Lindauer, known also to prosecutors by the unexplained alias of "Susan Symbol," got out on bail, secured by her Maryland home, in 2004. She was awaiting trial until last September, when Judge Mukasey, after reading the assessments of two psychiatrists, decided more thorough observation was needed. He ordered Lindauer to turn herself in on Oct. 3 at Carswell federal medical center in Fort Worth, which specializes in mental-health services for female offenders. Sanford Talkin, Lindauer's court-appointed New York attorney, says he can't discuss the ongoing case.

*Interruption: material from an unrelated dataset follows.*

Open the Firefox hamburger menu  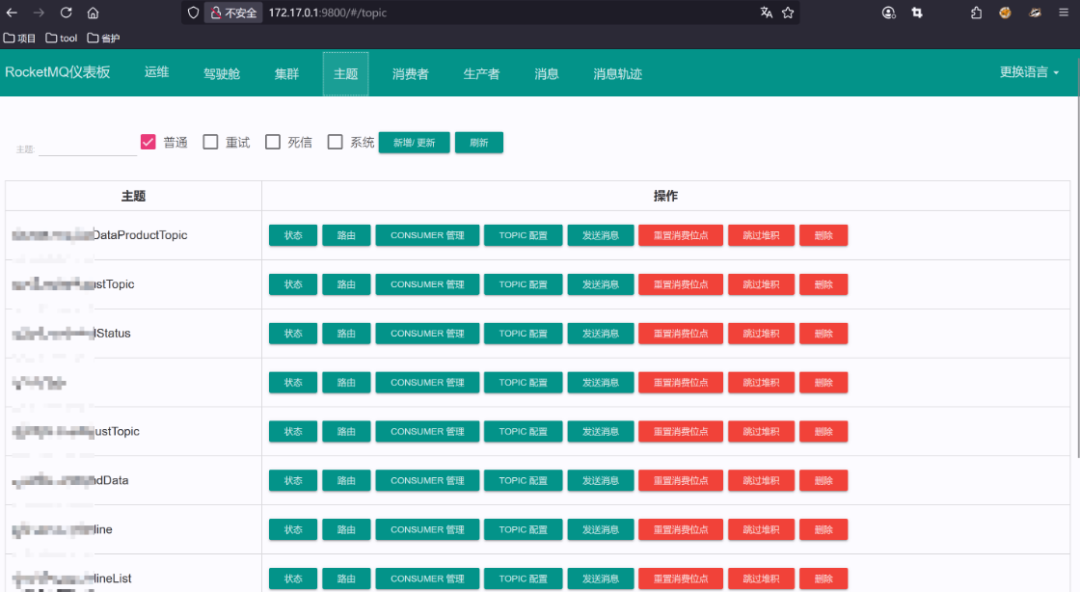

However, his firm recently sent an e-mail "To the Concerned Friends of Susan Lindauer," stating: "Please be assured that our office is working very hard on Susan's behalf. We understand the frustration some of you have expressed with the length of time it has taken to resolve this matter. I promise you that the decision of whether to take this case to trial or not is entirely Susan's to make. If she wants her day in court, that is what she will have. Our office has expended thousands of hours in preparing Susan's defense. Every decision has been made with Susan's best interests in mind. Additionally, Susan's Uncle Ted, a lawyer himself, has been kept appraised of everything we have done, and continue to do, to defend Susan. We appreciate your concern and would suggest the best way to assist Susan would be to send her letters of support. This is a difficult time, and she could use encouraging words from her friends to help her get through it."